A Cisco CRS-3 Carrier Routing System device is affected by this vulnerability when all the following conditions are met:
1) Any of the following line cards are installed on the chassis:
- CRS-MSC-140G: Cisco CRS-3 Modular Services Card (140G)
- CRS-FP140: Cisco CRS-3 Forwarding Processor Card (140 Gbps)
- CRS-LSP: Cisco CRS-3 Label Switch Processor
2) The Cisco CRS-3 Carrier Routing System device is running a Cisco IOS XR release affected by this vulnerability. See the "Software Versions and Fixes" section of this advisory for information about affected releases. Note:
Cisco IOS XR Software Releases 4.2.1 and later are not affected by this vulnerability.
3) Any previously listed line card is configured to process IPv6 traffic.
Administrators can use the show diag
command to determine whether any of the affected line cards are installed on a Cisco CRS-3 Carrier Routing System device.
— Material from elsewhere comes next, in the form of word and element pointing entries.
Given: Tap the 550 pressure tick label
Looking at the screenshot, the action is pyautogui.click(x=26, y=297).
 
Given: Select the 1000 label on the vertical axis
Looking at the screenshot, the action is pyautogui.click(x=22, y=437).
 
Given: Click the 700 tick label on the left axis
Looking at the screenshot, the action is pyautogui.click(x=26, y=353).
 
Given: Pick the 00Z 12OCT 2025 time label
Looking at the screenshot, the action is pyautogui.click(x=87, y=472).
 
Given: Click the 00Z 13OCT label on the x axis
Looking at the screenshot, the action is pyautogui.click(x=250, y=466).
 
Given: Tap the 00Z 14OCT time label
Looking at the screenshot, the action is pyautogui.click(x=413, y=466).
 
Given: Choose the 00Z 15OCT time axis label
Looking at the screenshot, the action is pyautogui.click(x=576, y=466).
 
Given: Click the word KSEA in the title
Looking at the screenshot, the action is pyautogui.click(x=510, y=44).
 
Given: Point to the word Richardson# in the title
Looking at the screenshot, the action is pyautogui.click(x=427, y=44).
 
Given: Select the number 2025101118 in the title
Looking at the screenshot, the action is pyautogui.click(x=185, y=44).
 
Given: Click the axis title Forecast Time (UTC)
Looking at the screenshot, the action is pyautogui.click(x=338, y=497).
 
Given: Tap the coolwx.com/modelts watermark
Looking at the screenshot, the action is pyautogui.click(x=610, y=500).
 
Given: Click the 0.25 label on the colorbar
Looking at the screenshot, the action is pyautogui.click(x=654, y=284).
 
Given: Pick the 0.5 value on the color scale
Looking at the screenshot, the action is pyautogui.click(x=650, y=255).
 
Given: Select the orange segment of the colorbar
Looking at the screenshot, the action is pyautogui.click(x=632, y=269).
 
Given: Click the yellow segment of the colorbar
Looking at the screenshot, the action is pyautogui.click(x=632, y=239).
The following output shows a Cisco CRS-3 Carrier Routing System device with a CRS-MSC-140G line card installed:
Thu Jun 4 14:53:25.229 EDT
CARD 0/0/* : Cisco CRS Series Modular Services Card 140G
MAIN: board type 500064
800-32942-06 rev B0
PCA: 73-12720-06 rev A0
Administrators can use the show version
command to determine the Cisco IOS XR release running on the device. A device running Cisco IOS XR will include the string "Cisco IOS XR" in the output of the show version
command. The following example shows a device running Cisco IOS XR Release 4.1.2:
Thu Jun 4 14:56:06.484 EDT
Cisco IOS XR Software, Version 4.1.2[Default]
Copyright (c) 2012 by Cisco Systems, Inc.
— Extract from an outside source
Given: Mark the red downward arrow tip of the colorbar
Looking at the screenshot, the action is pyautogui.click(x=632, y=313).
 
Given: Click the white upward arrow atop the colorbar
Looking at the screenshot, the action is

ROM: System Bootstrap, Version 2.05(20110622:151317) [CRS ROMMON],
router uptime is 2 years, 11 weeks, 5 days, 10 hours, 22 minutes
System image file is "disk0:hfr-os-mbi-4.1.2.CSCtw71819-1.0.0/0x100008/mbihfr-rp-x86e.vm"
cisco CRS-16/S (Intel 686 F6M14S4) processor with 12582912K bytes of memory.
Intel 686 F6M14S4 processor at 2130Mhz, Revision 2.174
Cisco CRS Series 16 Slots Line Card Chassis
Administrators can use the show ipv6 interface brief
command to determine if an interface is enabled for IPv6 traffic processing. The following example shows an interface configured for IPv6 processing:
RP/0/RP0/CPU0:router# show ipv6 interface brief
The show ipv6 interface brief
command will produce an
error message if the running version of Cisco IOS XR Software does not
support IPv6. The output will not show any interfaces with IPv6 addresses if
IPv6 is disabled.
An interface may be configured for IPv6 processing but may not
appear on the output of the show ipv6 interface brief
command if the interface is part of a bundle or a virtual routing and forwarding (VRF) instance. The show ipv6 vrf all interface
command can be used to determine whether any interface has been configured in this way. The following is the output of the show ipv6 vrf all interface
command showing an interface configured for IPv6 processing as part of a bundle and assigned to a VRF instance:
RP/0/RP0/CPU0:router#sh ipv6 vrf all interface
Thu Jun 4 15:12:11.170 EDT
Bundle-Ether4.765 is Up, ipv6 protocol is Up, Vrfid is FDA (0x60000001)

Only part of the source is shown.